A foodie repents - todayiamme
http://www.newyorker.com/magazine/2014/11/03/shut-eat

======
bane
I think, like many movements, the "foodie" movement is a reaction to the kind
of mass-consumer food that became prevalent over the last few decades. The
kind of ho-hum average and entirely consistent food that you could get any
season, with different stores staffed by different people thousands of miles
away from each other. You can get practically the exact same meal in Winter in
Boston as you can in Summer in Nevada. Want sushi from your local Mr. Tuna in
Colorado? No problem!

It's interesting to revisit the chains that were popular when I was growing
up, the ones that haven't really changed their decor or menus. The food tastes
exactly like I remember it, and it's honestly terrible. But growing up I
didn't know it was bad, all food everywhere basically tasted like this. It was
either this or local mom & pop homestyle stuff...nothing special.

Looking back, I think I grew up at an intersection of two events: people were
becoming affluent enough to eat something other than food cooked at home, and
we had become so enamored with our ability to provide any season, hyper-
consistent food that we never stopped to ask if it was a good idea.

Think about how many Chotchkie's-style casual dining restaurants there are,
all virtually interchangeable from each other. Once you start to hit a number
of locations in the hundreds, it's just inevitable.

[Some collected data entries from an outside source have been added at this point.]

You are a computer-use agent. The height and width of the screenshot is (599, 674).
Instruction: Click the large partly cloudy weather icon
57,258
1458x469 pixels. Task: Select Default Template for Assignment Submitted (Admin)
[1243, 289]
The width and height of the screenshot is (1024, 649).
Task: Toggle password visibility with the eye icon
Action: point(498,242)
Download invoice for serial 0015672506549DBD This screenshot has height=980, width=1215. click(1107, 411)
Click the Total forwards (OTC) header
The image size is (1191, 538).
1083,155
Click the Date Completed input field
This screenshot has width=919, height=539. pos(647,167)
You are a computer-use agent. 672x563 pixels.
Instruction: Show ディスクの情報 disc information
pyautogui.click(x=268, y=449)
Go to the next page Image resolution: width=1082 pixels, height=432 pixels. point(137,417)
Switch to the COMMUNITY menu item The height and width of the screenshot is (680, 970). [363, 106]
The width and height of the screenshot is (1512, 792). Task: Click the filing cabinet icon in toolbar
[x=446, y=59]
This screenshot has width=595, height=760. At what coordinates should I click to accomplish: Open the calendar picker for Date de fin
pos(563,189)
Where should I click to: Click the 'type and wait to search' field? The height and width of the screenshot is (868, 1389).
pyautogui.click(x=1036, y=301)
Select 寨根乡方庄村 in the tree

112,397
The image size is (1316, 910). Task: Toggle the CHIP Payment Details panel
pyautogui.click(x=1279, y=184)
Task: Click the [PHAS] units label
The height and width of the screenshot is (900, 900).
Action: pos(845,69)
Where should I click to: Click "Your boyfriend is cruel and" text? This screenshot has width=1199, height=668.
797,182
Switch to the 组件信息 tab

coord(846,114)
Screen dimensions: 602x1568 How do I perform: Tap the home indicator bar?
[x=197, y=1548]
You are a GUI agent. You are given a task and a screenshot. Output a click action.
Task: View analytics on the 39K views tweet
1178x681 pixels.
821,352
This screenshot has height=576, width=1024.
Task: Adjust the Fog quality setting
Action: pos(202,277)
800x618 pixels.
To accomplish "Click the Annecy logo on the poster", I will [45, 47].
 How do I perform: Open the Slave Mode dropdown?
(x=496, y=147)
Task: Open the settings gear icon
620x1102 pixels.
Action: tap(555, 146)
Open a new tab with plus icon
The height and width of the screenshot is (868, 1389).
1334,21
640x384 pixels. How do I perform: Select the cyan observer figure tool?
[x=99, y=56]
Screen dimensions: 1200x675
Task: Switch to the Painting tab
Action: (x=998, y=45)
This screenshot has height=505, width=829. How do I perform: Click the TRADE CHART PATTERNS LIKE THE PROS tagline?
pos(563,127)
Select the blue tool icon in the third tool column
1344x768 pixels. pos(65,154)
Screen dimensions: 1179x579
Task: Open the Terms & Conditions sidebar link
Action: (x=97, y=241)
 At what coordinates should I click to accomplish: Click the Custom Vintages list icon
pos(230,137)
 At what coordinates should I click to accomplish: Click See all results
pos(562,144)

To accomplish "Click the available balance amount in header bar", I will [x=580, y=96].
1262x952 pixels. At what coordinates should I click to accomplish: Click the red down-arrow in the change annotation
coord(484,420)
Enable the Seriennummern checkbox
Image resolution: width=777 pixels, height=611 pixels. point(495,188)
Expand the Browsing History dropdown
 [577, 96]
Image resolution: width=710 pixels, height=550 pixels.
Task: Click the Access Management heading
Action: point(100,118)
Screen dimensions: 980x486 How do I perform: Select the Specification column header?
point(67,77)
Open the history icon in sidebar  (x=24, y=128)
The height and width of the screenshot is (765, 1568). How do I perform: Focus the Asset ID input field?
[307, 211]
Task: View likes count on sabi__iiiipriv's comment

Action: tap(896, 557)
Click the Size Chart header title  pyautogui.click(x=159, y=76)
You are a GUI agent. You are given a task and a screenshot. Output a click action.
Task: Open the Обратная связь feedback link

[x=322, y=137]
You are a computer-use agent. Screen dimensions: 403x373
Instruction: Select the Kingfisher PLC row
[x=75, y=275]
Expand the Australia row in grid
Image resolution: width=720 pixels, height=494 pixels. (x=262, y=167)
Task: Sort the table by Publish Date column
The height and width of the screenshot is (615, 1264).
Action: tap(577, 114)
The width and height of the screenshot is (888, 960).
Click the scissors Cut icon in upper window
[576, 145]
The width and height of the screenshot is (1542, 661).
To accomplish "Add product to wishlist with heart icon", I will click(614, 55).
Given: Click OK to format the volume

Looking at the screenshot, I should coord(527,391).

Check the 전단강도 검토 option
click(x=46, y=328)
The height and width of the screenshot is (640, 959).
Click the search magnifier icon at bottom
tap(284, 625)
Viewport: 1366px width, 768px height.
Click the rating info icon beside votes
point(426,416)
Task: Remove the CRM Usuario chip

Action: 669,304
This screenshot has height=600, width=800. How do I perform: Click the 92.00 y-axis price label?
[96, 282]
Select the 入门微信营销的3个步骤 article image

I think foodie-ism is looking at this ossifying industry and finding it
relatively easy to disrupt. It can get pretentious at times, with lists of all
the locally sourced ingredients in the homemade ketchup, but it also means you
can get good food for a change. It means that if you have 20 restaurants, you
have 20 actual choices of places to eat and not groups of interchangeable
taste-alikes.

Even in traditionally _very_ manufactured food places, the burger joint, newer
franchises like In-n-Out or Shake Shack, which actually artificially limit
their expansion to ensure the kinds of ultra-high quality ingredients they use
are available.

Honestly, if you like food at all, it's an awesome time to be alive, I have no
idea how we made it through the 70's, 80's and 90's.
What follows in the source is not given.